Monday, February 13, 2006

A Prison Poet Steps Across My E-mail

A prison poet, imprisoned no more, showed up in my e-mail this morning, asking a word of advice, a critique perhaps. I read his poem dry-eyed, then read it to my wife and couldn't keep the tears at bay, nor could she.


I have no advice.


Poetry isn't a matter of iambic pentameter or the rules of so many beats to the line. It touches your heart or it doesn't. Let me share James Kottmeier's poem;


Abbreviated Consonance


i watched another young man lose a loved one today-
   unable to bury his own nineteen year-old brother.
   unable to hold his grieving mother (unable to be a son).
   unable to do anything but cry into the phone,
      receive consoling hugs from men he met over a bowl of mush.


prison-made tattoos don’t conceal tears very well.


did I mention that i love this young man like a brother,
    like the little brother these cages prevented me from growing up with?


how many little brothers, how many sons, have i had in places like this?
how could my own little brother know that i am really a big brother
    -just not his?


they told me he was on the phone.
my little brother.
i could see him crying.
saying it wasn’t fair.
hearing that the funeral would have to be held with a closed-casket.
because his brother (his own little brother) had been shot twice in the face.
it’s painful to hear a grown man cry like that,
    even if he isn’t so grown.


when he got off of the phone i could see his eyes on me.
   i could see the need i’d never been home to see in my own brother’s eyes.
and our hug was as real as two men get.
it was the sum of our failures.
   it was his brother following his footsteps to a bullet rather than a prison cell.
   it was me being unable to attend my mother’s funeral because i was locked up.
   it was understanding.


but how much “under” can “standing” get?
i have tried...
   but i can’t guide him toward answers more concrete than my own.


ten “hardcore convicts” sitting out in the hot sun with him,
   not old enough to buy liquor but already burying a brother,
      6 days after another one of our friends buried his mother.

§

Exercises.
1. Please rewrite the post, beginning at the words "saying it wasn’t" and stopping after "eyes on me.", with "phone" changed to "telephone" wherever it occurs.
2. Summarize the post in two sentences.

§

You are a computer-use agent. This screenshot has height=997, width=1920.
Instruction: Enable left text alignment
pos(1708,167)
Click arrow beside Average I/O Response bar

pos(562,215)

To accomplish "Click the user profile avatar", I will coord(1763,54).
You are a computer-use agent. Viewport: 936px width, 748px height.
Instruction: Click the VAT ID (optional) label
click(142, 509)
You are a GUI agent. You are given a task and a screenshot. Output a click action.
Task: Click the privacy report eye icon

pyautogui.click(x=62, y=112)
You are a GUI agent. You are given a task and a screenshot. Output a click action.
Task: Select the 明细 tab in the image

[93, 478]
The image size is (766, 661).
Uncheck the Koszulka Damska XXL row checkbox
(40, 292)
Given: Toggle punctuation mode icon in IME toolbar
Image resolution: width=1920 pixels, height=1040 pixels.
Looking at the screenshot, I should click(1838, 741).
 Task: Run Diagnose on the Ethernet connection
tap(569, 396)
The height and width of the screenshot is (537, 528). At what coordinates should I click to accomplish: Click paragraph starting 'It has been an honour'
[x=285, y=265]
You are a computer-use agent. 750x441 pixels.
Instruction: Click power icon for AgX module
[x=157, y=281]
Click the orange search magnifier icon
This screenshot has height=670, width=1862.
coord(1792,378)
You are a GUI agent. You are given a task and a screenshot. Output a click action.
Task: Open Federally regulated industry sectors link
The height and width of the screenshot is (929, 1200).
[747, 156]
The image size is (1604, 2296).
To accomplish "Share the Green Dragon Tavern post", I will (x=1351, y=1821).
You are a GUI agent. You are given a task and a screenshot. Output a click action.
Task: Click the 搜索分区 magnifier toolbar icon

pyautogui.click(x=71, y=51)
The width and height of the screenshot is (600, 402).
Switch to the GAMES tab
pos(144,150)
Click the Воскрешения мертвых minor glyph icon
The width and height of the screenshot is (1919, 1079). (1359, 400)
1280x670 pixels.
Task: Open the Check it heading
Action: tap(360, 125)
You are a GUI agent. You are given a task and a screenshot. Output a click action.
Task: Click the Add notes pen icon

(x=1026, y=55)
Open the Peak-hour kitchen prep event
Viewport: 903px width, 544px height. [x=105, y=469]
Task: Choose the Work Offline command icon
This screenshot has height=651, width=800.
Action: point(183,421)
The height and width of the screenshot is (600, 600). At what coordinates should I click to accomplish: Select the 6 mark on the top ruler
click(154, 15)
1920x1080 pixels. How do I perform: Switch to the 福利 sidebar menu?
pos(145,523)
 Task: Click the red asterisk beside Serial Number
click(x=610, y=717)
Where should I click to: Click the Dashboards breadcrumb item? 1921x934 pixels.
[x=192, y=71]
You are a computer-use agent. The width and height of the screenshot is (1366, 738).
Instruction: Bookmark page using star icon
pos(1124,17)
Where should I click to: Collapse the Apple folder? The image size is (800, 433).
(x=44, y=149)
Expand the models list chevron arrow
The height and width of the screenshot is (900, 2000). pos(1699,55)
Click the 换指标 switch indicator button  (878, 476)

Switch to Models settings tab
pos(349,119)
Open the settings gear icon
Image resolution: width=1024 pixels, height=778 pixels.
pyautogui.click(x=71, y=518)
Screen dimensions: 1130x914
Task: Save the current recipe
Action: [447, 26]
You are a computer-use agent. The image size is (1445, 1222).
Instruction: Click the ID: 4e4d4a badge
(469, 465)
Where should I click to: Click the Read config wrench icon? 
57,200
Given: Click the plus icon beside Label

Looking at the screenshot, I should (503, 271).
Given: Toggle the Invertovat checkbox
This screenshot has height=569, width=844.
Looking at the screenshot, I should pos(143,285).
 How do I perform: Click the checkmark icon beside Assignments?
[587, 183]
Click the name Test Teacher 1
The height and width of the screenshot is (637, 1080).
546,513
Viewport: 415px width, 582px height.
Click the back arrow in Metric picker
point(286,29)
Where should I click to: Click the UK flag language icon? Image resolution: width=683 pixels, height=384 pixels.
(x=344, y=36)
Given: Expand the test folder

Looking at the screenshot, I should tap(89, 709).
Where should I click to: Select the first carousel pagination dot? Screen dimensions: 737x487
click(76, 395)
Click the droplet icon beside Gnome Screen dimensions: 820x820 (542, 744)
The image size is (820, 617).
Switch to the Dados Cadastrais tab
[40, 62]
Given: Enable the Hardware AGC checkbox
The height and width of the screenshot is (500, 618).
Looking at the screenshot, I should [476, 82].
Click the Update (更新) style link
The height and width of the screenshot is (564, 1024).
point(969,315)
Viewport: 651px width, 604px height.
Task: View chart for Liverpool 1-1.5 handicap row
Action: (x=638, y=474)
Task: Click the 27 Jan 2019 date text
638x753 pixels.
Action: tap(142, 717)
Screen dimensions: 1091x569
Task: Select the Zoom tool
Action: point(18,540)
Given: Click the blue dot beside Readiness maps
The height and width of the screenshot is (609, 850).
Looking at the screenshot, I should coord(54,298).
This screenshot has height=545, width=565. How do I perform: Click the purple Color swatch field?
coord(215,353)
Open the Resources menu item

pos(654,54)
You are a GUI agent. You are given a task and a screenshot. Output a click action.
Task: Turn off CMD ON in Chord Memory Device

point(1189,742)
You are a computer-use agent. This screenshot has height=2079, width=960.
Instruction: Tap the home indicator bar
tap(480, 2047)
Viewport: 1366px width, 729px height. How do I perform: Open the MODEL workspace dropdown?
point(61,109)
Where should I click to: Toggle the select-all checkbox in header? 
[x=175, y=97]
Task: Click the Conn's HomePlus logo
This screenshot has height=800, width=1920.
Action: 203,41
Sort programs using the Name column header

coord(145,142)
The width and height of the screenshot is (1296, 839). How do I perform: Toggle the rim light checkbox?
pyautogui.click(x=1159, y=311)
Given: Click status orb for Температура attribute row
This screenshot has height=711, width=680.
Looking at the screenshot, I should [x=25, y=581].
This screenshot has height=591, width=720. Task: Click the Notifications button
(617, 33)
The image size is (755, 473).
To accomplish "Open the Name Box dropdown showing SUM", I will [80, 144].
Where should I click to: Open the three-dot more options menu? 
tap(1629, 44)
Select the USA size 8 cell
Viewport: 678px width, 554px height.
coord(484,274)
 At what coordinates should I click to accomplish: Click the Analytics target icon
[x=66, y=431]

§

Results.
1.
saying it wasn’t fair.
hearing that the funeral would have to be held with a closed-casket.
because his brother (his own little brother) had been shot twice in the face.
it’s painful to hear a grown man cry like that,
    even if he isn’t so grown.


when he got off of the telephone i could see his eyes on me.

2. A prison poet who is no longer imprisoned emailed the author asking for advice on a poem, and the poem moved the author and his wife to tears. The author offers no advice and shares the poem, James Kottmeier's "Abbreviated Consonance," which tells of a young inmate who cannot bury his nineteen-year-old brother, shot twice in the face, and of the speaker's hug with him, "the sum of our failures."